▸ Excerpt provided:
-- Begin --

If you look in the description of the hardrives on link you give, you see "Supplied with FREE Easy Installation Bios Overlay Software if required." I dont like using these overlays.

This computer requires 19V 3.62A power supply or very close to that. I have a 19V 4.69A power supply, it just has the wrong end. Couple minutes of soldering to save $40, sounds like a plan to me.

I rarely travel, never been on a plane in my life. And this is pretty low end specs to play dvds even if it had a dvdrom. Not impossible. Puppy Linux combined with commandline ogle player (needs lot less resources than most video players) can do the job on such a machine (I did it on my old desktop of simular specs) although maybe bit jittery if you try to play movie full screen. Also not just computer speed, but I would guess this thing has like 2mb video chip and no way to ever improve that unlike a desktop where you can get a better card.

-- End --

▸ Records supplied:
-- Begin --

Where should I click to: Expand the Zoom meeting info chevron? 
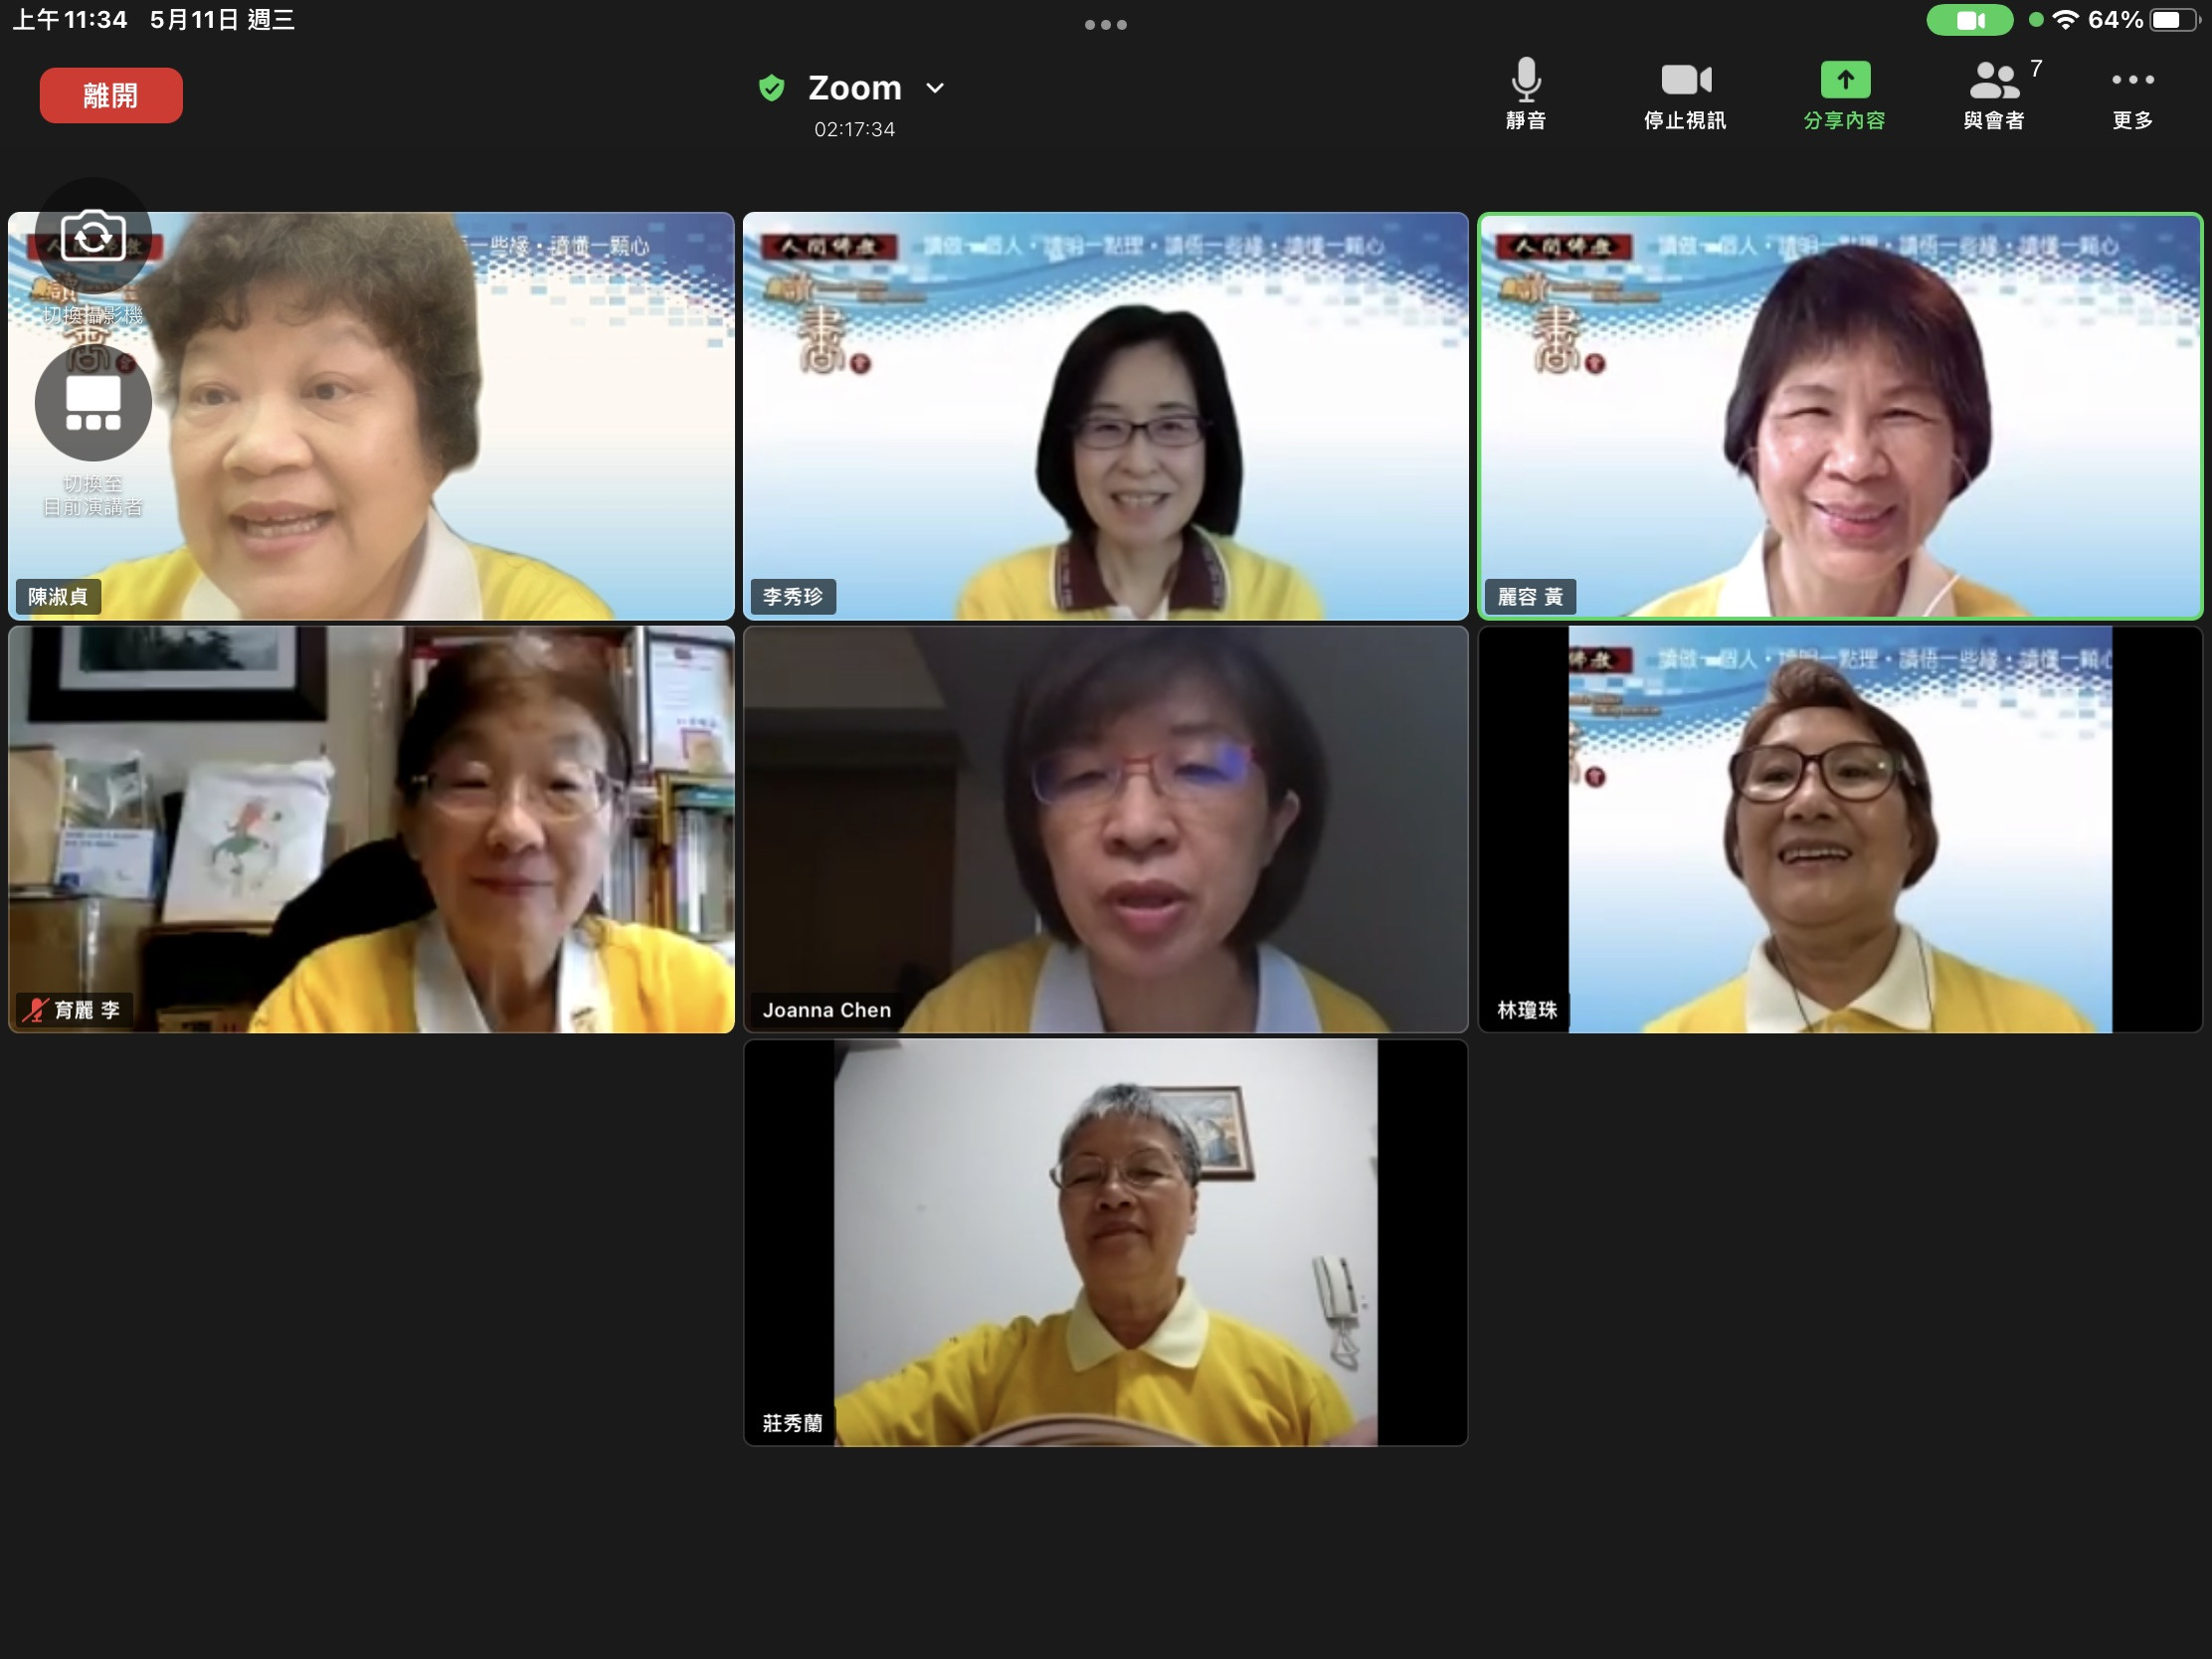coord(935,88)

-- End --
-- Begin --

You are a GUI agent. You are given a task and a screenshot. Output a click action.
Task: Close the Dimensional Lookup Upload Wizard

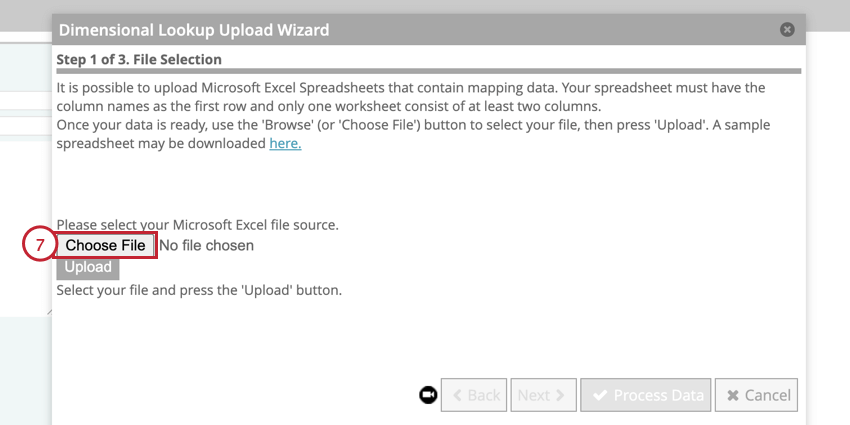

-- End --
-- Begin --

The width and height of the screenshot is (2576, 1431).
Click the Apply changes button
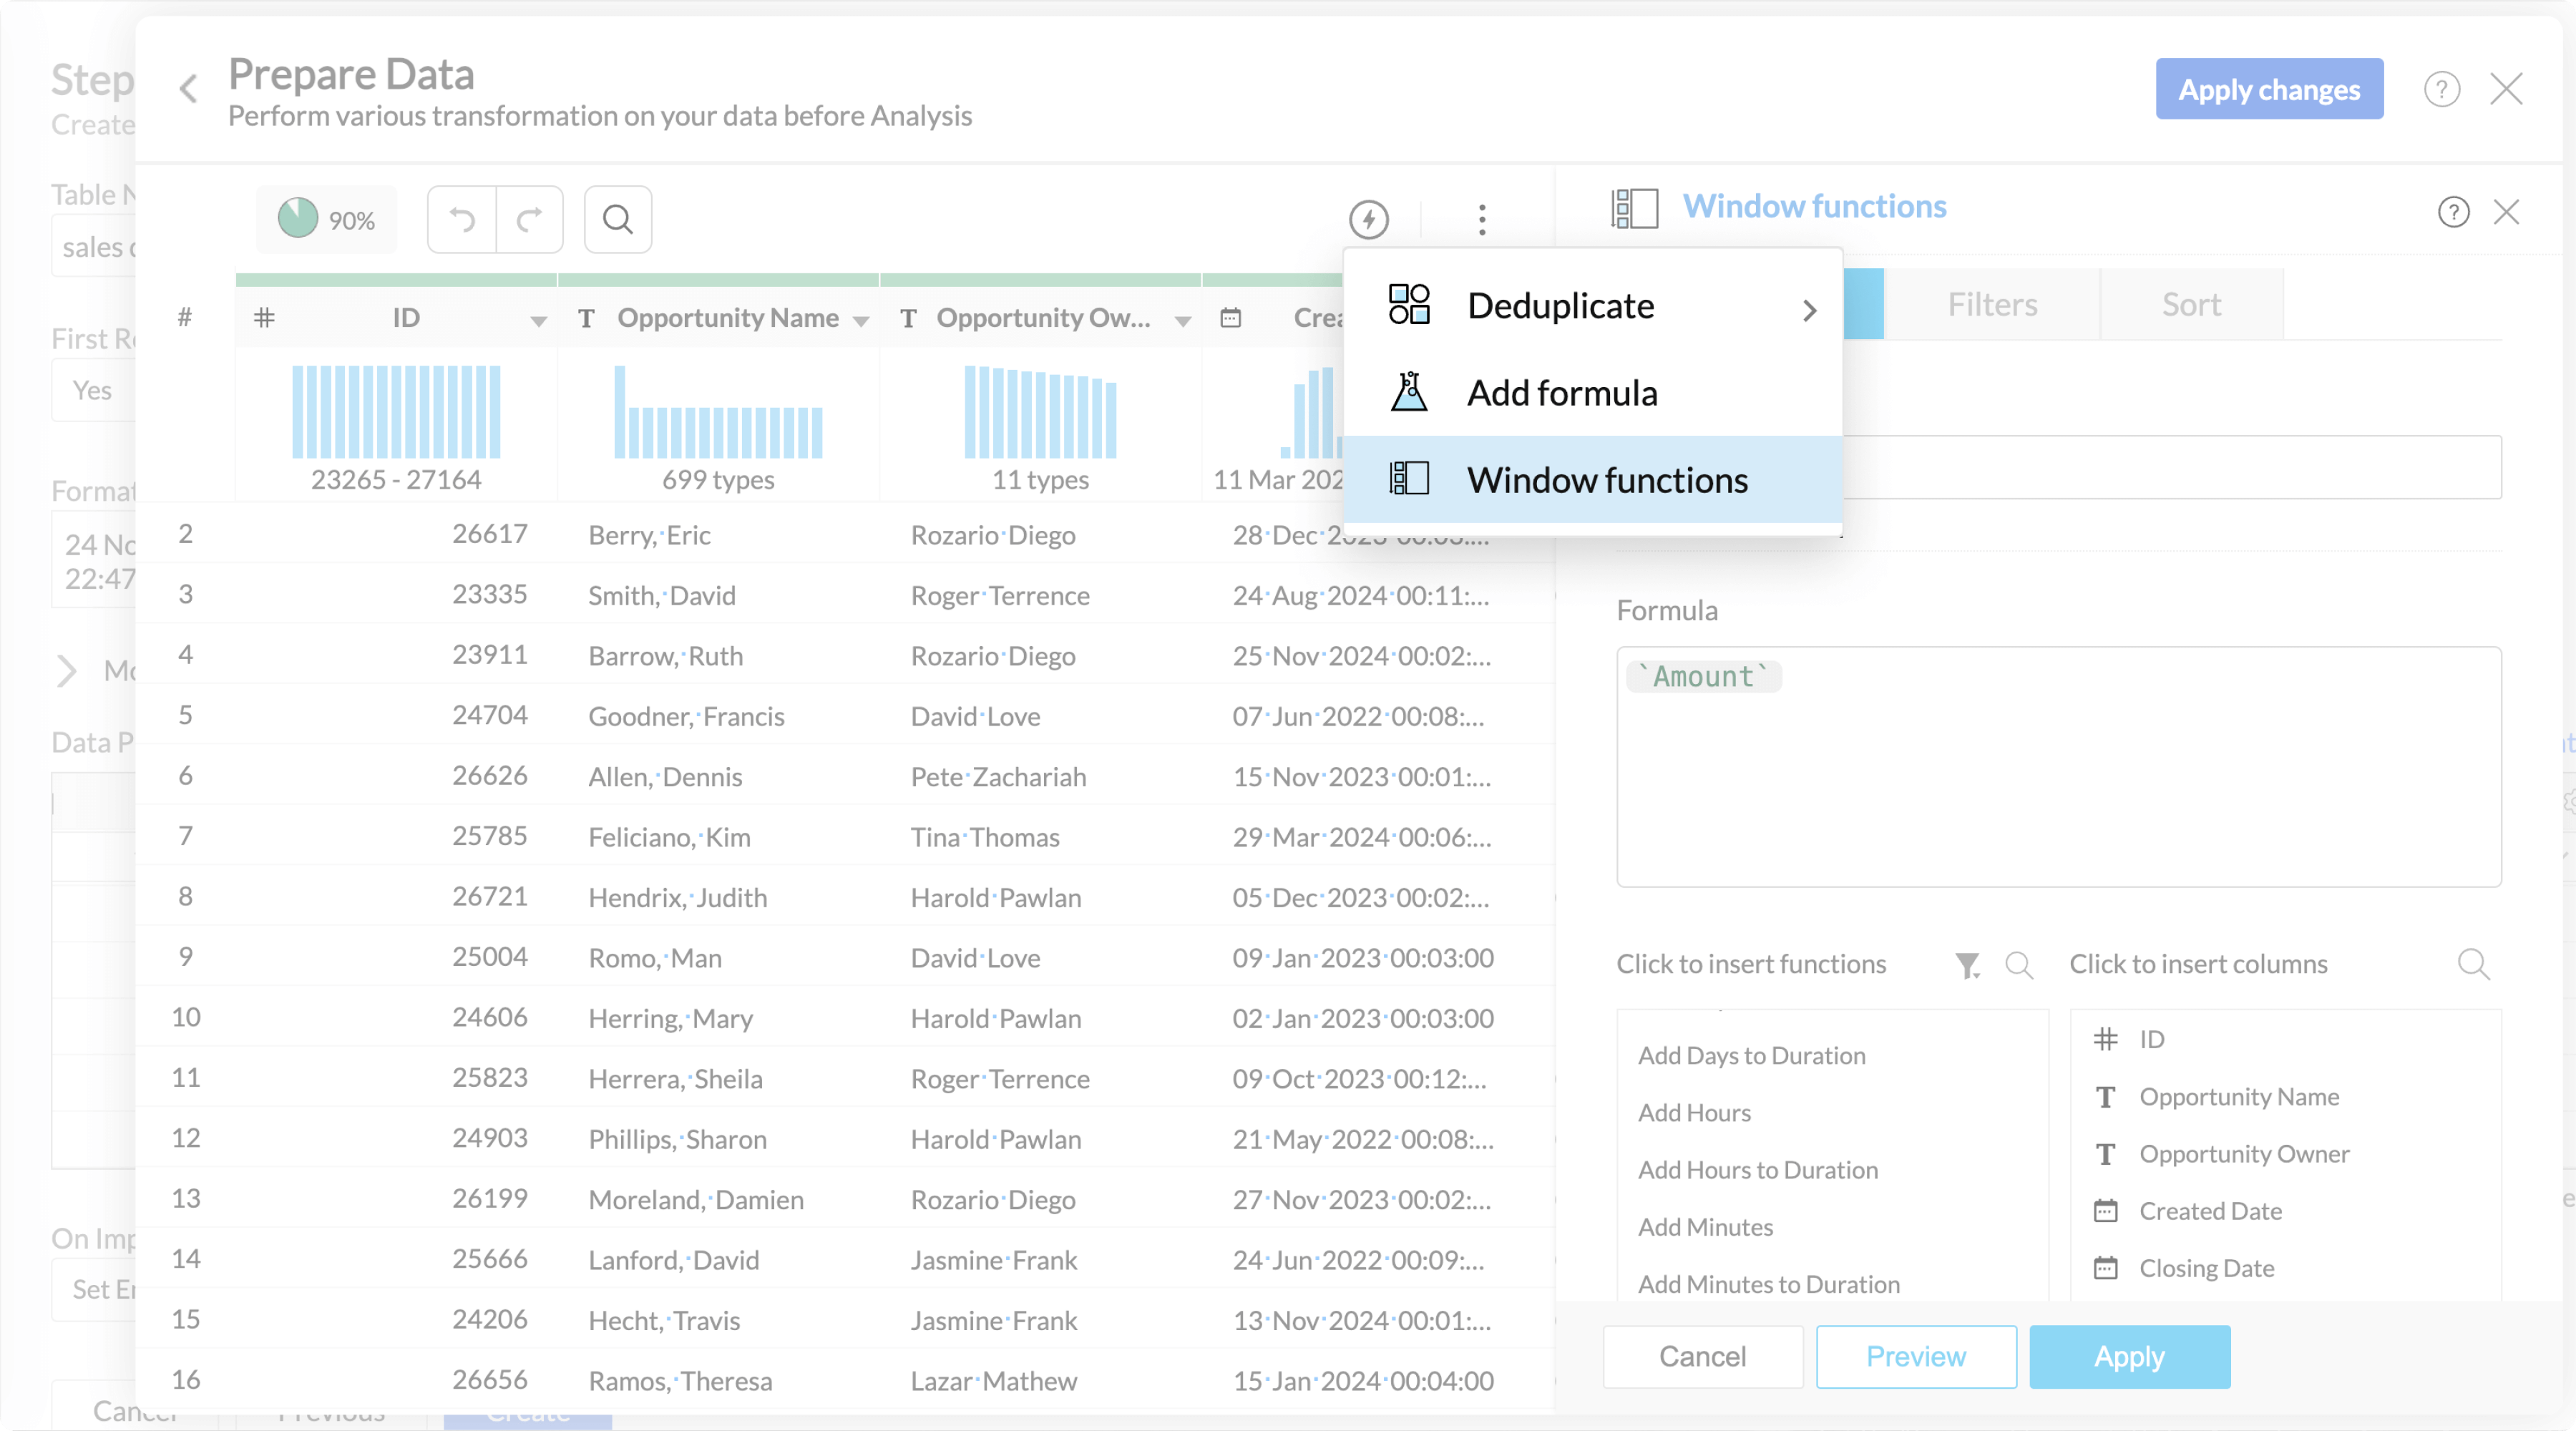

-- End --

▸ What to work on:
In the post about the low-end computer, what power supply does the computer require?

▸ Answer to this exercise:
A 19V 3.62A power supply, or one very close to that.